DÉROULEMENT DES DÉBATS
A l’audience publique, le juge des libertés et de la détention a procédé au rappel de l’identité des parties ;
Après avoir rappelé à la personne retenue les droits qui lui sont reconnus par le code de l’entrée et du séjour des étrangers et du droit d’asile pendant sa rétention et l’avoir informée des possibilités et des délais de recours contre toutes décisions le concernant ;
L’intéressé a été entendu en ses explications ;
Le représentant du préfet a été entendu en ses observations ;
L’avocat a été entendu en sa plaidoirie ;
Le représentant du préfet ayant répondu à l’avocat ;
L’étranger ayant eu la parole en dernier ;
EXPOSE DU LITIGE
Par décision en date du 9 mars 2024 notifiée le même jour à 12 heures 15, l’autorité administrative a ordonné le placement de [E] [A] né le 25 octobre 1994 à [Localité 1] (République Démocratique du Congo) en rétention dans des locaux ne relevant pas de l’administration pénitentiaire.

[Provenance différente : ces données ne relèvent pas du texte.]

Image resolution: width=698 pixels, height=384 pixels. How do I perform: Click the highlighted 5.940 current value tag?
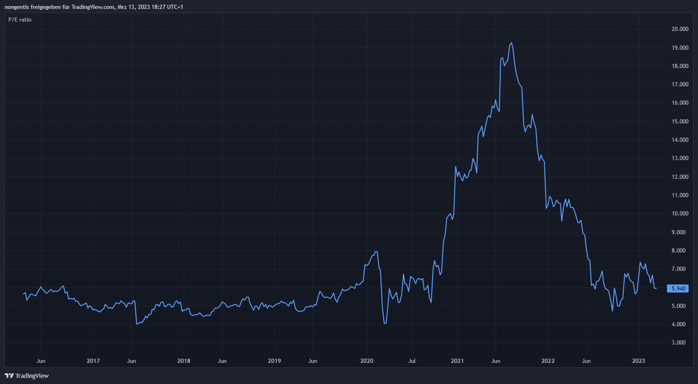(678, 289)
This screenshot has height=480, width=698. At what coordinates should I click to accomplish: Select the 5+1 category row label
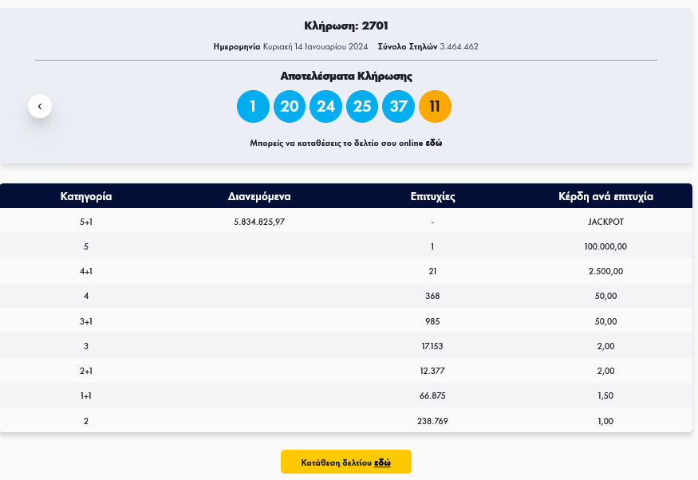[86, 222]
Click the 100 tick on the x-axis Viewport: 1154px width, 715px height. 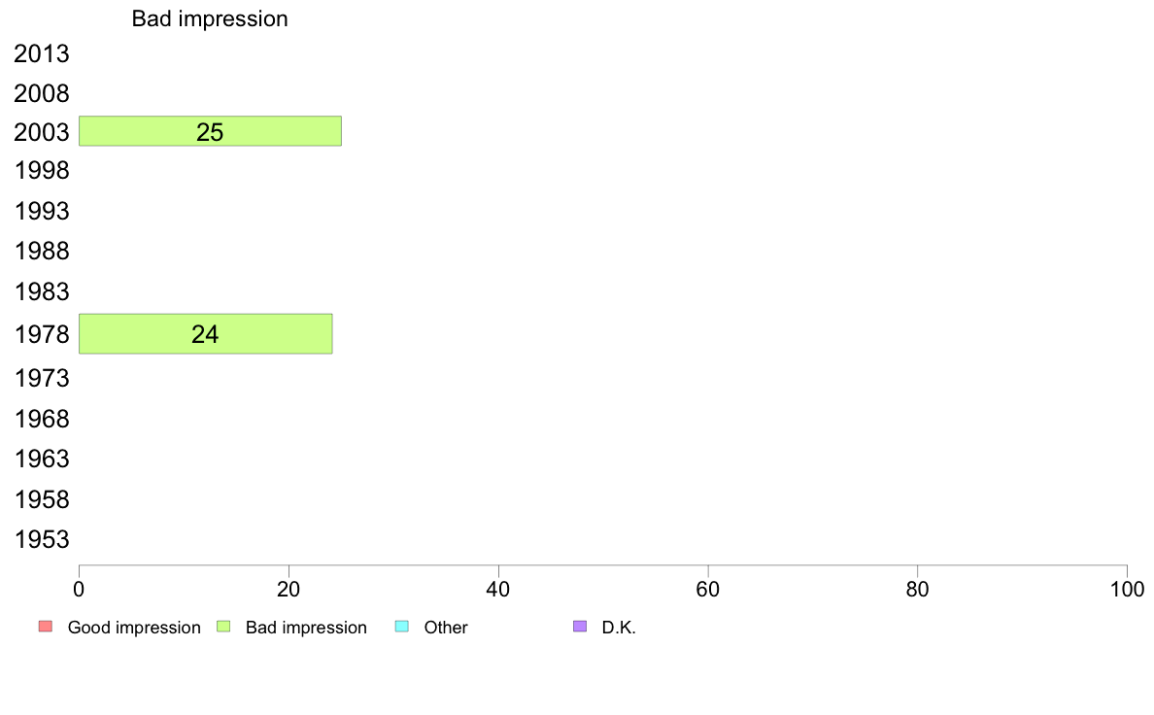point(1127,589)
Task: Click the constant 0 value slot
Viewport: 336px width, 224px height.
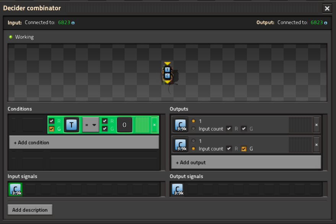Action: click(124, 125)
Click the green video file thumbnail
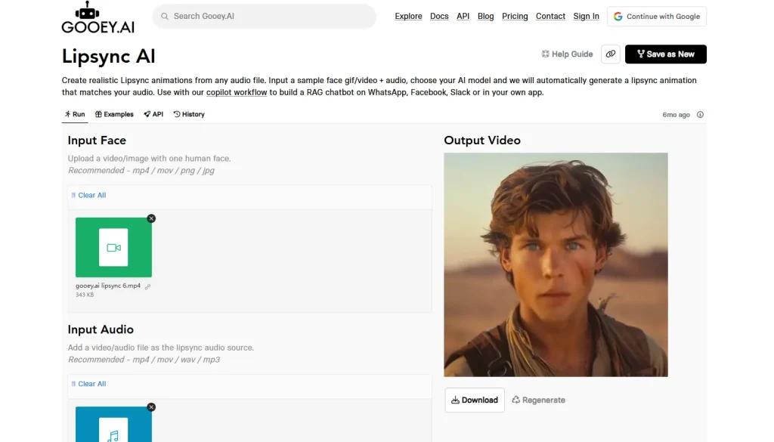Image resolution: width=774 pixels, height=442 pixels. (x=113, y=247)
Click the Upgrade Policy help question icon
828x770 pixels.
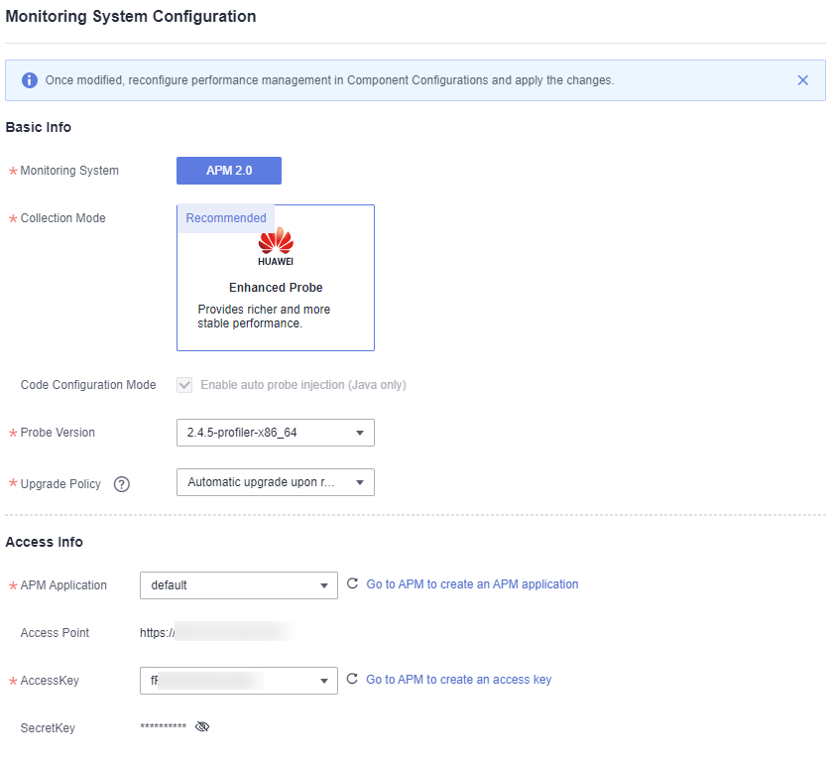click(x=122, y=484)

Par requête en date du 11 mars 2024, reçue au greffe le même jour à 12 heures 01, l’autorité administrative a saisi le juge des libertés et de la détention aux fins de voir ordonner la prolongation de la rétention pour une durée de vingt-huit jours.
Le conseil de [E] [A] sollicite le rejet de la prolongation de la rétention mais n’a pas de moyen de procédure à faire valoir. Il indique qu’il a une adresse de domiciliation chez Emmaüs et qu’il a déjà eu un titre de séjour.
Le représentant de l’administration précise qu’il n’a pas de domicile et plus de carte de résident valide.
MOTIFS DE LA DÉCISION
[E] [A] ne présentant aucun document d’identité, l’assignation à résidence judiciaire est impossible.
Une demande de routing a été faite et la situation de l’intéressé justifie la prolongation de la mesure de rétention. Il sera donc fait droit à la requête de l’administration.
PAR CES MOTIFS
Statuant publiquement en premier ressort, par décision assortie de l’exécution provisoire,
DÉCLARONS recevable la requête en prolongation de la rétention administrative ;
REJETTONS la demande d’assignation à résidence ;
ORDONNONS LA PROLONGATION DE LA RETENTION de M. [E] [A] pour une durée de vingt-huit jours à compter du 11 mars 2024 à 12h15.
Fait à LILLE, le 12 Mars 2024
Notifié ce jour à h mn
LE GREFFIER LE JUGE DES LIBERTES ET DE LA DETENTION
NOTIFICATION DE L’ORDONNANCE AUX PARTIES
DOSSIER : N° RG 24/00529 - N° Portalis DBZS-W-B7I-YED2 -
Mme LA PREFETE DE L’OISE / M. [E] [A]
DATE DE L’ORDONNANCE : 12 Mars 2024
NOTIFIONS sur le champ la présente ordonnance aux parties, qui en émargeant ci-après, attestent en avoir reçu copie et les avisons de la possibilité de faire appel, devant le Premier président de la cour d’appel ou son délégué, de la présente ordonnance dans les vingt-quatre heures de son prononcé ; les informons que la déclaration d’appel doit être motivée et peut être transmise par tout moyen (notamment par mail via la boîte structurelle : [Courriel 2]); leur indiquons que seul l’appel formé par le ministère public peut être déclaré suspensif par le Premier président de la cour d’appel ou son délégué.
Information est donnée à M. [E] [A] qu’il est maintenu à disposition de la justice pendant un délai de dix heures à compter de la notification de la présente ordonnance au procureur de la République, lorsqu’il est mis fin à sa rétention ou lors d’une assignation à résidence. Durant cette période, l’intéressé peut, s'il le souhaite, contacter son avocat et un tiers, rencontrer un médecin et s'alimenter.
Traduction orale faite par l’interprète.